MATERIAL FOR THIS EXERCISE:
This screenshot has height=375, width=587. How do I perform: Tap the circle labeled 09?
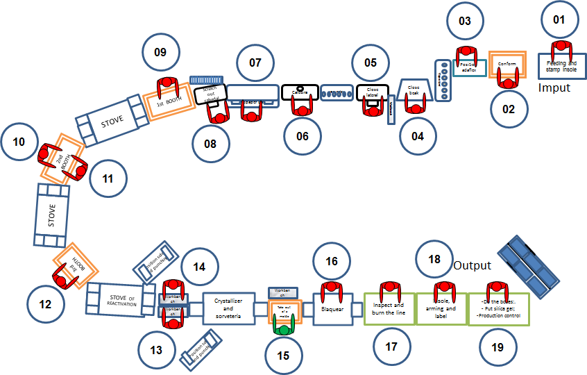tap(160, 53)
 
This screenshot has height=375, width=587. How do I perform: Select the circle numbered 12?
tap(45, 303)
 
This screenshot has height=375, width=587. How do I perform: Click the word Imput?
tap(554, 88)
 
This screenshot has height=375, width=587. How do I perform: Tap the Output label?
tap(472, 266)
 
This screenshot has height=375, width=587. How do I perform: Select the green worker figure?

EXERCISE AIM: Copy out the listing word for word, starting at the line that contains "circle numbered 12?" and ending with the final line of the listing.

EXPECTED ANSWER:
This screenshot has height=375, width=587. How do I perform: Select the circle numbered 12?
tap(45, 303)
 
This screenshot has height=375, width=587. How do I perform: Click the word Imput?
tap(554, 88)
 
This screenshot has height=375, width=587. How do I perform: Tap the Output label?
tap(472, 266)
 
This screenshot has height=375, width=587. How do I perform: Select the green worker figure?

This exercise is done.